■ Pekerjaan yang Diminta
Tolong lanjutkan tulisan di bawah tentang keutamaan menebar manfaat bagi sesama dalam Islam, mulai sesudah kalimat terakhirnya.
─── Kutipan Pilihan ───
Oleh Ust. Izzatullah Abduh, M.Pd.
Hidup sejatinya anugerah yang besar yang wajib kita syukuri. Di antaranya dengan menjadi manusia yang gemar menebar manfaat dan maslahat untuk manusia lainnya.
Islam tidak membenarkan bahkan mencela pribadi-pribadi yang bersifat individualis dan apatis.
Sebaliknya, Islam sangat mengapresiasi pribadi-pribadi yang gemar menebar manfaat untuk sesama. Dan hal ini termasuk amalan yang nilainya sangat tinggi di dalam Islam.
خيرُ الناسِ أنفعُهم للناسِ
"Sebaik-baik manusia adalah ia yang banyak berkontribusi menebar manfaat untuk manusia lainnya." (HR. Ibnu Hibban, dengan derajat hasan menurut Al-Albani)
─── Cuplikan Data ───
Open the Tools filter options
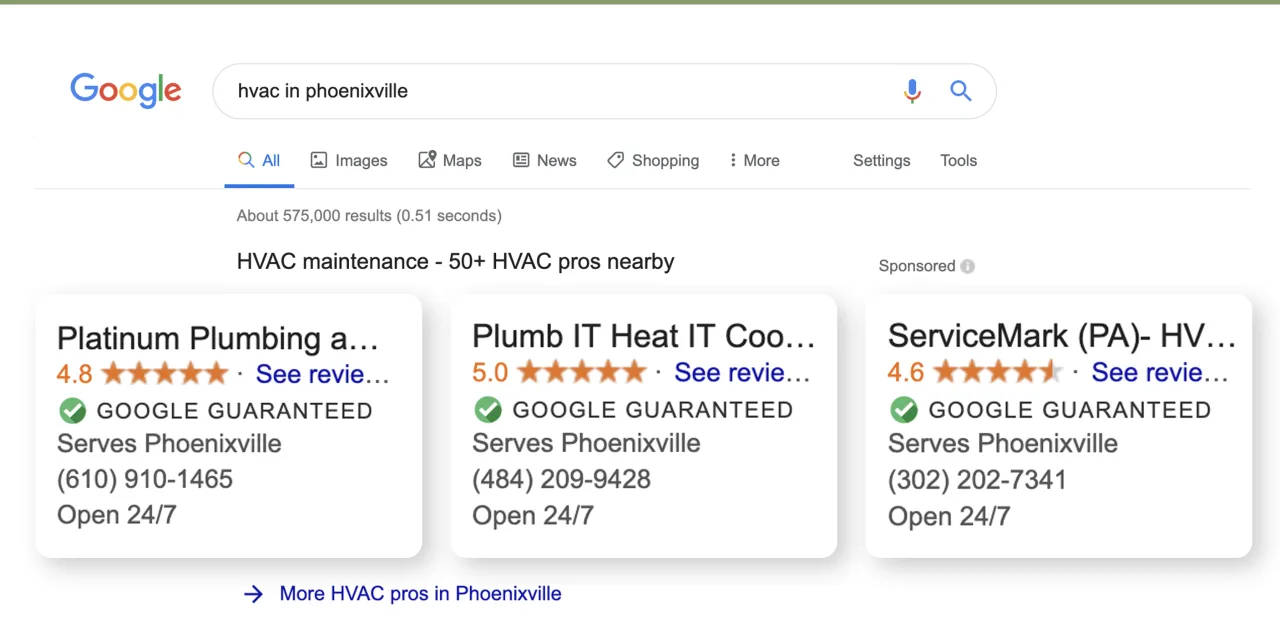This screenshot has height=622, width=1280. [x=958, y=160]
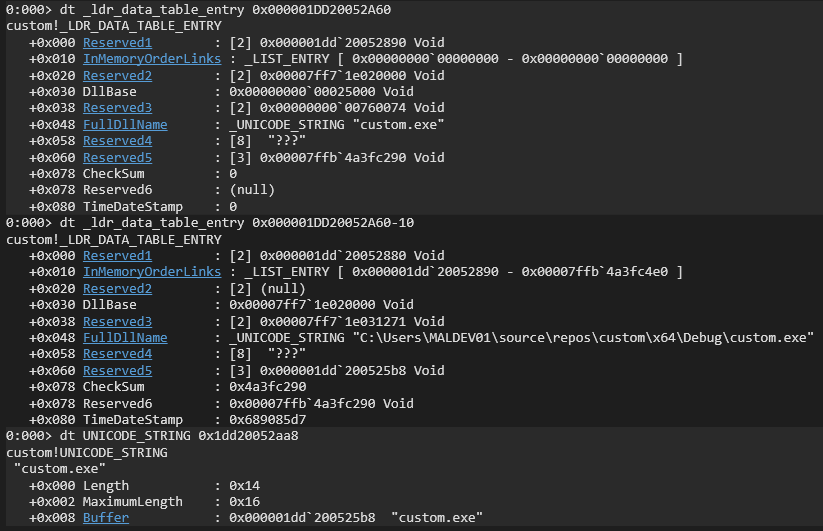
───
─── Cuplikan Data ───
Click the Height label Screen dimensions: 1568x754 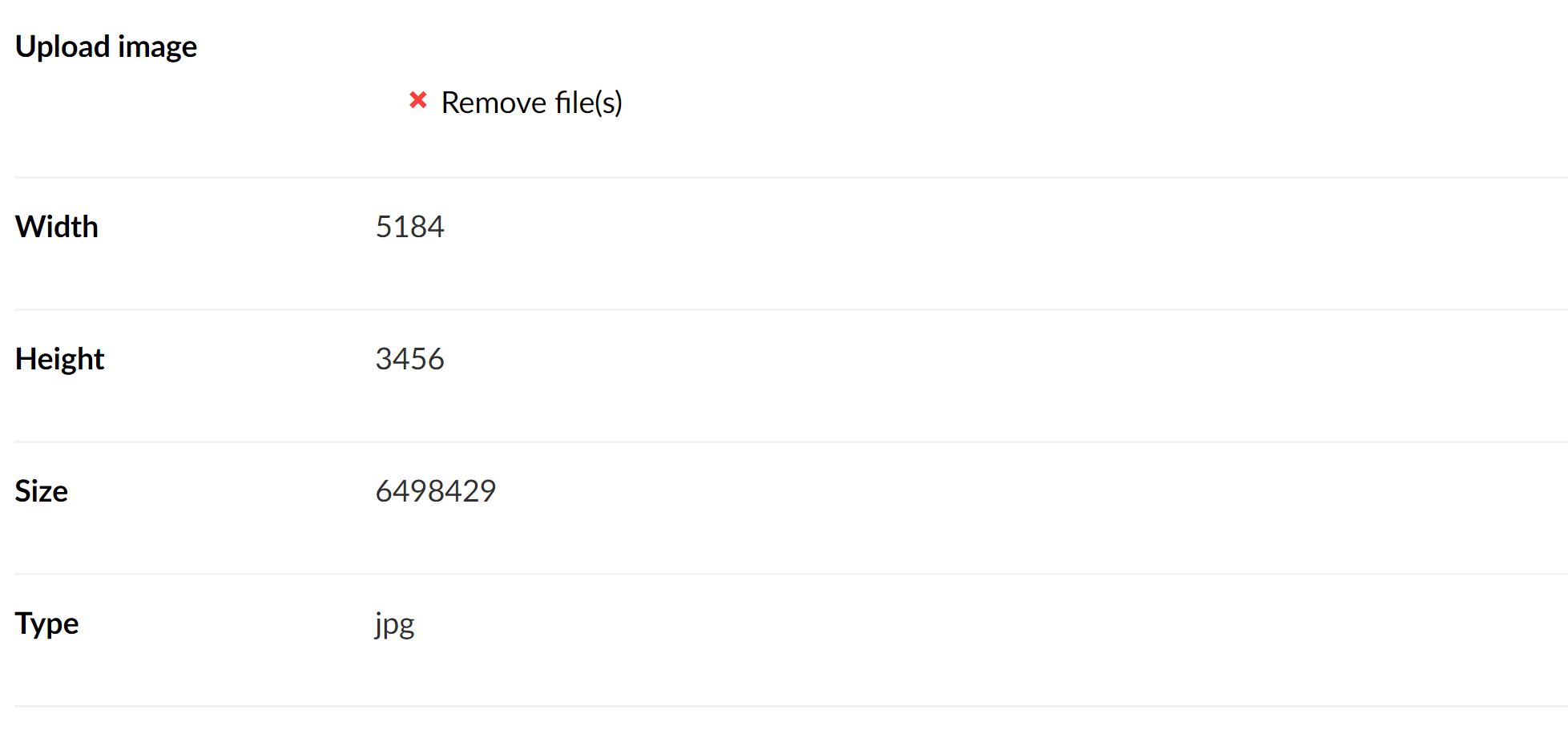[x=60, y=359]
───
■ Jawaban yang Diharapkan
أحبُّ الناسِ إلى اللهِ أنْفَعُهُمْ لِلنَّاسِ
"Manusia yang paling dicintai Allah adalah ia yang banyak berkontribusi menebar manfaat untuk manusia lainnya." (HR. Thabrani, dengan derajat shahih menurut Al-Albani)
Menjadi manusia yang bermanfaat bisa dimulai dari hal yang paling sederhana, yang paling kecil hingga ke hal yang paling besar. Kembali berdasar kemampuan dan kesanggupan setiap individu.
Tidak harus nampak kelihatan, karena menebar manfaat bisa saja dilakukan di balik layar.
Dalam sejarah Islam, kita mengenal banyak tokoh-tokoh besar. Seperti khalifah ini, khalifah itu, dan seterusnya. Namun sangat sedikit di antara kita yang memahami bahwa di balik khalifah-khalifah itu ternyata ada tokoh lain yang memiliki peran dan bahkan menjadi faktor utama atas munculnya setiap kebijakan khalifah, dan atau naiknya khalifah ke tampuk kekuasaan.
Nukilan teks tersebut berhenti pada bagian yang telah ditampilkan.